How can they short the markets above the physical supply? Because they can sell the same silver over and over again. When someone buys the Exchange Traded Fund of GLD or SLV they are under the impression they own that amount of gold or silver. If investors got suspicious and demanded delivery of the gold or silver they think they own, they would discover themselves standing in line with hundreds of other guys who think they own the same gold or silver. This is called hypothecation. There would have to be a “Force Majeure” action with settlement in cash. If a cataclysmic event prompted everyone to demand delivery of their gold or silver it may be because their currency is worthless paper currency suitable only for burning like in Weimar Germany of the 1920’s or Zimbabwe more recently.

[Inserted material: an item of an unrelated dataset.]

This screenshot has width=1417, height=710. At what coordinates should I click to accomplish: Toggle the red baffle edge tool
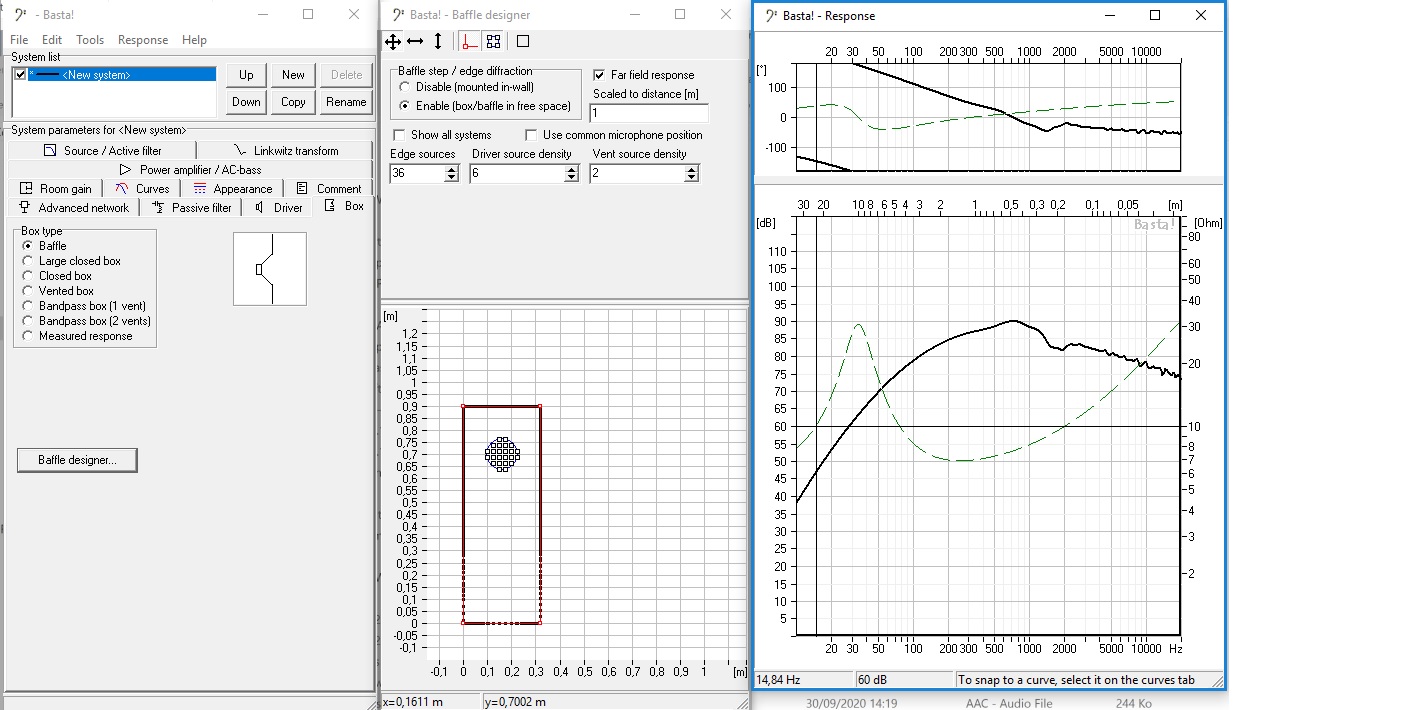point(470,41)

I remember August 15th 1971 very well. It was the day that President Richard Nixon closed the Gold Window. By coincidence I was working at my first job as an unskilled laborer at Sunshine Mining Company, the richest silver mine in the Country. I only remember because as we were showering after work some of the miners were talking about Nixon’s action. They thought it was a terrible idea. I never expected an economic discussion from those guys but they followed the mining stocks and if a miner happened to be in on a rich vein discovery he would alert his friends and the stock would start to rise. They were as familiar with the markets as they were with extracting the metals. Insider trading? Maybe, but nothing like the big boys get away with legally.


The miners were right. Without gold backing there was no discipline and the U.S. Government was given an open credit card with seemingly no limits. In 1971 US Debt was less than a trillion dollars and now it is over 23 trillion dollars.


The Securities and Exchange Commission is supposed to control insider trading. When the SEC was formed by President Franklin Roosevelt in 1934 he put Joseph Kennedy in charge. The father of future President John F Kennedy had a reputation as a rum runner and inside trader. When FDR was asked why he appointed Joe Kennedy he was reported to have said, “It takes a crook to catch a crook.” Things haven’t changed much. The SEC will send a small player like Martha Stewart to jail but will ignore Bernie Madoff stealing billions from investors in a Ponzi scheme, even though the SEC had been warned numerous times. Rep. Gary Ackerman of the subcommittee overseeing the SEC remarked. “The SEC can’t find their own ass with both hands with the light on.”


The Commodities Futures Trading Commission is also supposed to be providing oversight too but are about as effective as the SEC.


President Trump has vowed to drain the swamp but has been busy most of his first term fighting for survival against TPTB. Last week he may have won a decisive victory by surviving his impeachment trial. I think TPTB are starting to lose their power as the public are starting to see the man behind the curtain. Trump may even return to a Gold Standard with a Second Term. If so, gold and silver will pop in a crackup boom and make up for lost time. The deeper a beachball has been held underwater the quicker and higher it will launch out of water with no one holding it down. At the very least these metals will rise many multiples of their current price like they have before.


When I worked at Sunshine Mine in 1971 silver was $1.50/oz. Back when there was less of a manipulated market it had gone up to $50 by 1980. It was manipulated down again to around $3/oz as we entered the 3rd Millennium. Silver fought its way back up to near $50 again by 2011 but the battle against silver went on. Today the price is close to $18 and seems prepared to rise to again to new heights.


The victims that Bernie Madoff bilked had their money in paper IOU’s and they lost it all. Physical silver and gold has its ups and downs but it will never go to nothing. Buy physical silver at these prices while you still can.